What is required:
All the data below goes into the copy word for word, but the pictures don't.

--- START ---

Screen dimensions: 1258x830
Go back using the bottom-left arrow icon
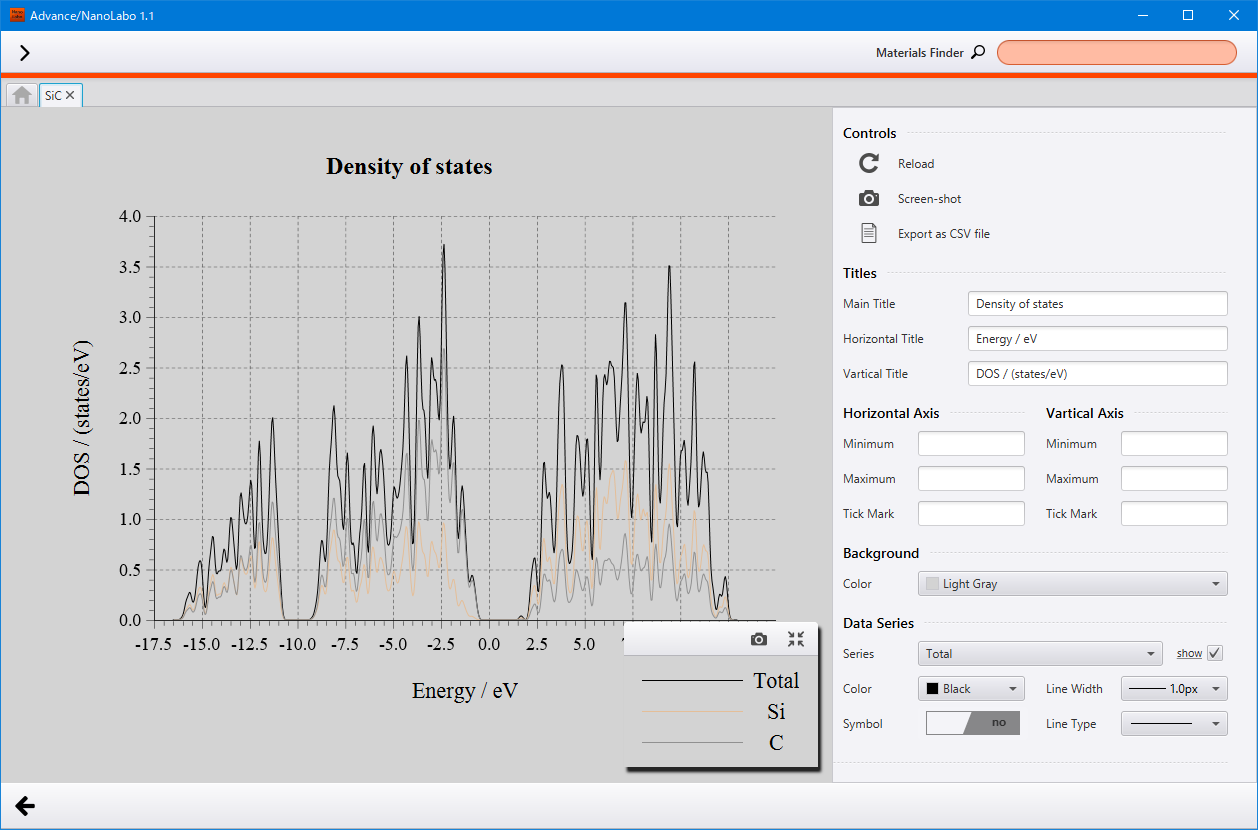[x=25, y=806]
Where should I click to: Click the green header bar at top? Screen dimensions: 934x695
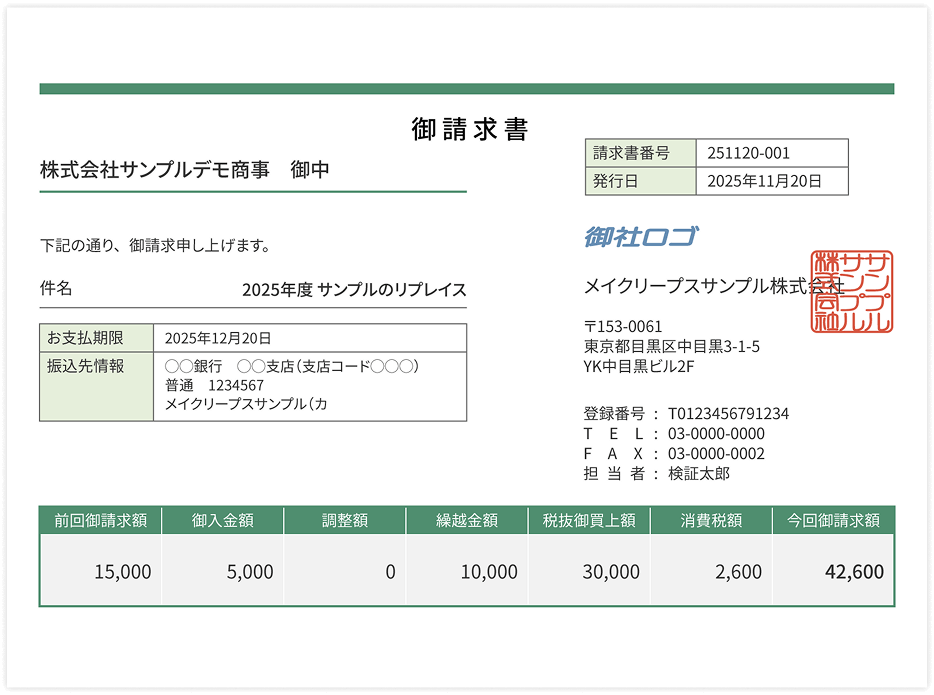(x=466, y=89)
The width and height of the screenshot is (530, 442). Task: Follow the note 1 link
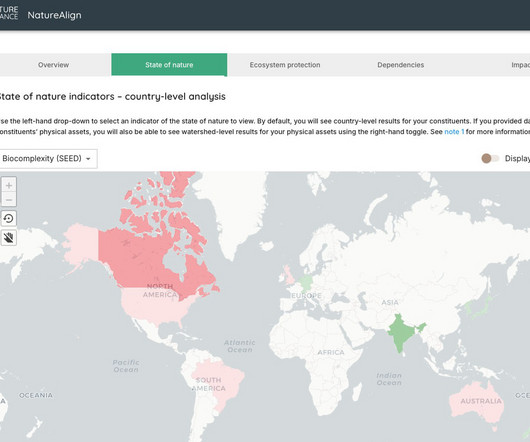click(454, 132)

--- END ---

Task output:
Screen dimensions: 1258x830
Go back using the bottom-left arrow icon
[x=25, y=806]
Where should I click to: Click the green header bar at top? Screen dimensions: 934x695
(x=466, y=89)
The width and height of the screenshot is (530, 442). Task: Follow the note 1 link
click(454, 132)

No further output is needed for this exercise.